Search code examples
c++language-lawyerundefined-behaviorpointer-arithmetic

Pointer arithmetic using cast to "wrong" type


I have an array of structs, and I have a pointer to a member of one of those structs. I would like to know which element of the array contains the member. Here are two approaches:

#include <array>
#include <string>

struct xyz
{
    float x, y;
    std::string name;
};

typedef std::array<xyz, 3> triangle;

// return which vertex the given coordinate is part of
int vertex_a(const triangle& tri, const float* coord)
{
    return reinterpret_cast<const xyz*>(coord) - tri.data();
}

int vertex_b(const triangle& tri, const float* coord)
{
    std::ptrdiff_t offset = reinterpret_cast<const char*>(coord) - reinterpret_cast<const char*>(tri.data());
    return offset / sizeof(xyz);
}

Here's a test driver:

#include <iostream>

int main()
{
    triangle tri{{{12.3, 45.6}, {7.89, 0.12}, {34.5, 6.78}}};
    for (const xyz& coord : tri) {
        std::cout
            << vertex_a(tri, &coord.x) << ' '
            << vertex_b(tri, &coord.x) << ' '
            << vertex_a(tri, &coord.y) << ' '
            << vertex_b(tri, &coord.y) << '\n';
    }
}

Both approaches produce the expected results:

0 0 0 0
1 1 1 1
2 2 2 2

But are they valid code?

In particular I wonder if vertex_a() might be invoking undefined behavior by casting float* y to xyz* since the result does not actually point to a struct xyz. That concern led me to write vertex_b(), which I think is safe (is it?).

Here's the code generated by GCC 6.3 with -O3:

vertex_a(std::array<xyz, 3ul> const&, float const*):
    movq    %rsi, %rax
    movabsq $-3689348814741910323, %rsi ; 0xCCC...CD
    subq    %rdi, %rax
    sarq    $3, %rax
    imulq   %rsi, %rax

vertex_b(std::array<xyz, 3ul> const&, float const*):
    subq    %rdi, %rsi
    movabsq $-3689348814741910323, %rdx ; 0xCCC...CD
    movq    %rsi, %rax
    mulq    %rdx
    movq    %rdx, %rax
    shrq    $5, %rax

Solution

  • Neither is valid per the standard.


    In vertex_a, you're allowed to convert a pointer to xyz::x to a pointer to xyz because they're pointer-interconvertible:

    Two objects a and b are pointer-interconvertible if [...] one is a standard-layout class object and the other is the first non-static data member of that object [...]

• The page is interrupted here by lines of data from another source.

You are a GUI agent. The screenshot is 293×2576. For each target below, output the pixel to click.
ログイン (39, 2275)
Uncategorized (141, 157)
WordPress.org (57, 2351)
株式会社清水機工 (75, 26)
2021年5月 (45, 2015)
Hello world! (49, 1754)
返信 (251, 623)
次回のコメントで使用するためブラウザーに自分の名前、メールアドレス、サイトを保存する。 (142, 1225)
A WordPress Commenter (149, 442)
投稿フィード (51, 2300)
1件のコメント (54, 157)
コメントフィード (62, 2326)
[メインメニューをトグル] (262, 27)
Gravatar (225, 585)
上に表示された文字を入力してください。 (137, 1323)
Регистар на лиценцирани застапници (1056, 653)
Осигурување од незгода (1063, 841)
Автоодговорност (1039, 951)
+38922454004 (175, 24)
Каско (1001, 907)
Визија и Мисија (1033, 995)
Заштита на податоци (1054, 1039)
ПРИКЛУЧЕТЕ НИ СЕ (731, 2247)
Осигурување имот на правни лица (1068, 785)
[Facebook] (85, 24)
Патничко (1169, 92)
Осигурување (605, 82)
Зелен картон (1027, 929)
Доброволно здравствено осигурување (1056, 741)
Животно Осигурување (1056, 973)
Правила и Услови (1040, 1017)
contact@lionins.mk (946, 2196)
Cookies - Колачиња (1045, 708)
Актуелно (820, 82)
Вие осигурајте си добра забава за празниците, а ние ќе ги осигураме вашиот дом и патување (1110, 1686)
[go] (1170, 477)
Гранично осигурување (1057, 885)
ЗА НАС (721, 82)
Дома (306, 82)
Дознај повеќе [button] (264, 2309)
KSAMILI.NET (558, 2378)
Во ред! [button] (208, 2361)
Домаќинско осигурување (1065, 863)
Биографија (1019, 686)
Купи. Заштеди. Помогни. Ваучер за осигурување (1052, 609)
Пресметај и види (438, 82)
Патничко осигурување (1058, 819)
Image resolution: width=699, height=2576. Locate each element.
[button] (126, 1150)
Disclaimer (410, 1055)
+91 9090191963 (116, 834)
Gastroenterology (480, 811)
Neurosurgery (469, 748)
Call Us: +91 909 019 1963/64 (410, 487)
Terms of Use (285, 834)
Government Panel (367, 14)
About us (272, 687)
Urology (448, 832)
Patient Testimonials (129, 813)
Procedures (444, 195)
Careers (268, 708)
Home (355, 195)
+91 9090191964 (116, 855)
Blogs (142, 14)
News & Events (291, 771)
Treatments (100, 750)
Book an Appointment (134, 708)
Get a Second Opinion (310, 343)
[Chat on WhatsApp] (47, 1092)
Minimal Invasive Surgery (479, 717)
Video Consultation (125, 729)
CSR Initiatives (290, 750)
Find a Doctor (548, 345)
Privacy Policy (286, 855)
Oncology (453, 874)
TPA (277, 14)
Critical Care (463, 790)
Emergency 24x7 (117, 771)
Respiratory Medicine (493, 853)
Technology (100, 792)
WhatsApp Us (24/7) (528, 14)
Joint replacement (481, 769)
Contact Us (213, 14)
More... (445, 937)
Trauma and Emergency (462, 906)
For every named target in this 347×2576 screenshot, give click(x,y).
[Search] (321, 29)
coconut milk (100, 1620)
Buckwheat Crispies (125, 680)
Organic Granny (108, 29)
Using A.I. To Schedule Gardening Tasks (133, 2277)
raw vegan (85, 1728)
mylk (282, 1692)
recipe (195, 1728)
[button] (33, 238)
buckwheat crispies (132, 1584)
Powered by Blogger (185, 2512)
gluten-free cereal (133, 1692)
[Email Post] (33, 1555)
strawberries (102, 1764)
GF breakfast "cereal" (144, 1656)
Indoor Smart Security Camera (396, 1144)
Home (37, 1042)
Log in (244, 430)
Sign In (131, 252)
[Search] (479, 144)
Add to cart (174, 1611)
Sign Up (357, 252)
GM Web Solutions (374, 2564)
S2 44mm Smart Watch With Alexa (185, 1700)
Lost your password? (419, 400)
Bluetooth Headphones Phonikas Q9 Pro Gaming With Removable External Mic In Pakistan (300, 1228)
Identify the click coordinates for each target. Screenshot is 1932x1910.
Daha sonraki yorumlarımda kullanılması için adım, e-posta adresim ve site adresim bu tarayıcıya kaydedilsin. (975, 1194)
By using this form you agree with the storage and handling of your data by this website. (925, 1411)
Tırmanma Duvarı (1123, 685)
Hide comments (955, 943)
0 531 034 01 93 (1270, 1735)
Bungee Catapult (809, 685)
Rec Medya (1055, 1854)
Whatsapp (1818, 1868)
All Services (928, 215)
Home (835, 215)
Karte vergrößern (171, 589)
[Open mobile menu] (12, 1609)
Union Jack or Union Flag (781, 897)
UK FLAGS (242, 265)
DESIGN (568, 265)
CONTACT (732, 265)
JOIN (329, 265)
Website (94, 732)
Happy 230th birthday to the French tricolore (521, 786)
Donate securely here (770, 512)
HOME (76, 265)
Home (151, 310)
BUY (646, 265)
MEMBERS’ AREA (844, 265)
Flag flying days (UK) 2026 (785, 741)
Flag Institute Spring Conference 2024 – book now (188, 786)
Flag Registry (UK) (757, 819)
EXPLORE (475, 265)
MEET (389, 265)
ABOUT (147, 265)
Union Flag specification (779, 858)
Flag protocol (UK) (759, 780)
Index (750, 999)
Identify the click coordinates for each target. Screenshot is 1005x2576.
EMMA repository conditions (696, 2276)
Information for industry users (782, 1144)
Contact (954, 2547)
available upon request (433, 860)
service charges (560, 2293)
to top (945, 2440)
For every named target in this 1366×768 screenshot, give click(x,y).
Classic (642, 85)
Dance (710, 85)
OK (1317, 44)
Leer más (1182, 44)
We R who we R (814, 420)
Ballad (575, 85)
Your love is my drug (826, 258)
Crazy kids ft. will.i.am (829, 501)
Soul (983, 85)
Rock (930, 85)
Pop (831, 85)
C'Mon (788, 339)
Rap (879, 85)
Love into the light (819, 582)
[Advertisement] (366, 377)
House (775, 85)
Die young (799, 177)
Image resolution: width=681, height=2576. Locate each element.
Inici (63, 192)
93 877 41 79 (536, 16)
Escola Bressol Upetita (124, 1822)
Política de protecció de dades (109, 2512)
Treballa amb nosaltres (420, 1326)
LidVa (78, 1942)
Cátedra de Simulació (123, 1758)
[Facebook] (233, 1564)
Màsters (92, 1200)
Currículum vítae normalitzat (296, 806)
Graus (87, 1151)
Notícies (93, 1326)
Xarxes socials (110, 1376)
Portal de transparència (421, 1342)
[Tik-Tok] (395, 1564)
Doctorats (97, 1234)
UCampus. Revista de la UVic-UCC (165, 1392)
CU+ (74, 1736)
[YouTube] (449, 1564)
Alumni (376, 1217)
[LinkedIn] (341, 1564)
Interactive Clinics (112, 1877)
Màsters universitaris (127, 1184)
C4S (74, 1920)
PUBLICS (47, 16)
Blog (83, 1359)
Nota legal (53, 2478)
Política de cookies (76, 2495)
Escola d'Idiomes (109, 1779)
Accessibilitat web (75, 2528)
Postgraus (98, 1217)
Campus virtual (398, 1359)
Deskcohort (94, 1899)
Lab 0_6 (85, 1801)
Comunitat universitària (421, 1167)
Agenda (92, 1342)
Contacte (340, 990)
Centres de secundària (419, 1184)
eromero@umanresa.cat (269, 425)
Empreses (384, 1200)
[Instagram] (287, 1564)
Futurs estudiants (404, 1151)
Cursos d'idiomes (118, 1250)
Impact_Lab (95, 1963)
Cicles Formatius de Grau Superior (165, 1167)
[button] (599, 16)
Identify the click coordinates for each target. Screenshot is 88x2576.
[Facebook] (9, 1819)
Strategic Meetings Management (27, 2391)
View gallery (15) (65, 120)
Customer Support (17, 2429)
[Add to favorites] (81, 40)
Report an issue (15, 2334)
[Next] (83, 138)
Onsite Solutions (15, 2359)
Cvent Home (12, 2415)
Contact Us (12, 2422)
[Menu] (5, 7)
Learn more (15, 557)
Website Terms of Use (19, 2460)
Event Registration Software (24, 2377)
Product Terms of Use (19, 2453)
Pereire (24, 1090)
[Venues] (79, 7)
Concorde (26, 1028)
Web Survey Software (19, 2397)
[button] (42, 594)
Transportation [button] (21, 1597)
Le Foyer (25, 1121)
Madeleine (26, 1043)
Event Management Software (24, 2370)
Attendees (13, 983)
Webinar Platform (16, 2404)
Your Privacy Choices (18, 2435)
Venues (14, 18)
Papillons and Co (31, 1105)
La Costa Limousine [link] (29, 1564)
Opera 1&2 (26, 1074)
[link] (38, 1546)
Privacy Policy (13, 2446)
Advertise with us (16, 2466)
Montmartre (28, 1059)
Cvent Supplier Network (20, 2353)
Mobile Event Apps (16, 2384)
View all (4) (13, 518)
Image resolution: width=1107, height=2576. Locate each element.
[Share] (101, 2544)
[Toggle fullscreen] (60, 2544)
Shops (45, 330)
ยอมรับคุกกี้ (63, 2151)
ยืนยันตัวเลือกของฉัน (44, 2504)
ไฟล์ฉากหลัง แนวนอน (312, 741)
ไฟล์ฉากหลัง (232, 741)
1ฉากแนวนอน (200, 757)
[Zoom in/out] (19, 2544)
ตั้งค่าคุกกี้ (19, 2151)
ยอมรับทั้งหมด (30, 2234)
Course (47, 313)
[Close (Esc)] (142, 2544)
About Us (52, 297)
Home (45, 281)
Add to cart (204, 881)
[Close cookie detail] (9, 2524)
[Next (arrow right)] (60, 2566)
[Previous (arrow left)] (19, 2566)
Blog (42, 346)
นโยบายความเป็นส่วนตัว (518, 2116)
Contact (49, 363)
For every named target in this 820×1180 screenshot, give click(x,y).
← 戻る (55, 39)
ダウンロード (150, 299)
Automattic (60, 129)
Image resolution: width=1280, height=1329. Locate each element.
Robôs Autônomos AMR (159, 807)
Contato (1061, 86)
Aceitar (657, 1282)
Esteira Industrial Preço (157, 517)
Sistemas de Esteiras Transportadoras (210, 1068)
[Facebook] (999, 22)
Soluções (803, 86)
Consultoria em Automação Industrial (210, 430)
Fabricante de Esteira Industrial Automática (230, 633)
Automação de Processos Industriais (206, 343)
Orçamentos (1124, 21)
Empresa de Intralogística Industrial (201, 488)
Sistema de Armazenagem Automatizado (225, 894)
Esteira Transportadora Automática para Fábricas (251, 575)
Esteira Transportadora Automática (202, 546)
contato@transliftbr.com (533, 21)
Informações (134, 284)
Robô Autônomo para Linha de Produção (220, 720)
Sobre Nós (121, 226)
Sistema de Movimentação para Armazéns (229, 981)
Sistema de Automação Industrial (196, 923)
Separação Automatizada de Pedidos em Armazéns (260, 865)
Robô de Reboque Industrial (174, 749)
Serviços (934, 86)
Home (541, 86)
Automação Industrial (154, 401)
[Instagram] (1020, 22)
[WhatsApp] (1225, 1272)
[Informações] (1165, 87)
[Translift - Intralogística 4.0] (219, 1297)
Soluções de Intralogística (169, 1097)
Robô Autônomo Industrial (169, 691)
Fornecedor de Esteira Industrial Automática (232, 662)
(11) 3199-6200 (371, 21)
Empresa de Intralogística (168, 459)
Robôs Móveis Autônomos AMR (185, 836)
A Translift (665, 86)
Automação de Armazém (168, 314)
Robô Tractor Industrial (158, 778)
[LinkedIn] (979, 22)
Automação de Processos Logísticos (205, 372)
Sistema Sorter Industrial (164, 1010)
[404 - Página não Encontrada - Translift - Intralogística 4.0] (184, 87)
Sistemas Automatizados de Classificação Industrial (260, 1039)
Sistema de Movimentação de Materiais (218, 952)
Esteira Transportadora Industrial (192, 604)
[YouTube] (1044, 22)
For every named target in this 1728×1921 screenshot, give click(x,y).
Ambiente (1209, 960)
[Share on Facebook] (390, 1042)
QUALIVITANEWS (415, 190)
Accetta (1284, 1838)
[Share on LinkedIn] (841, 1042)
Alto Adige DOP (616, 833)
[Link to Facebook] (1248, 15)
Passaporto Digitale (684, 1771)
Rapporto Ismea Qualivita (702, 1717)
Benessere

    If two objects are pointer-interconvertible, then they have the same address, and it is possible to obtain a pointer to one from a pointer to the other via a reinterpret_­cast.

    But you can't do the cast from a pointer to xyz::y to a pointer to xyz. That operation is undefined.


    In vertex_b, you're subtracting two pointers to const char. That operation is defined in [expr.add] as:

    If the expressions P and Q point to, respectively, elements x[i] and x[j] of the same array object x, the expression P - Q has the value i − j; otherwise, the behavior is undefined

    Your expressions don't point to elements of an array of char, so the behavior is undefined.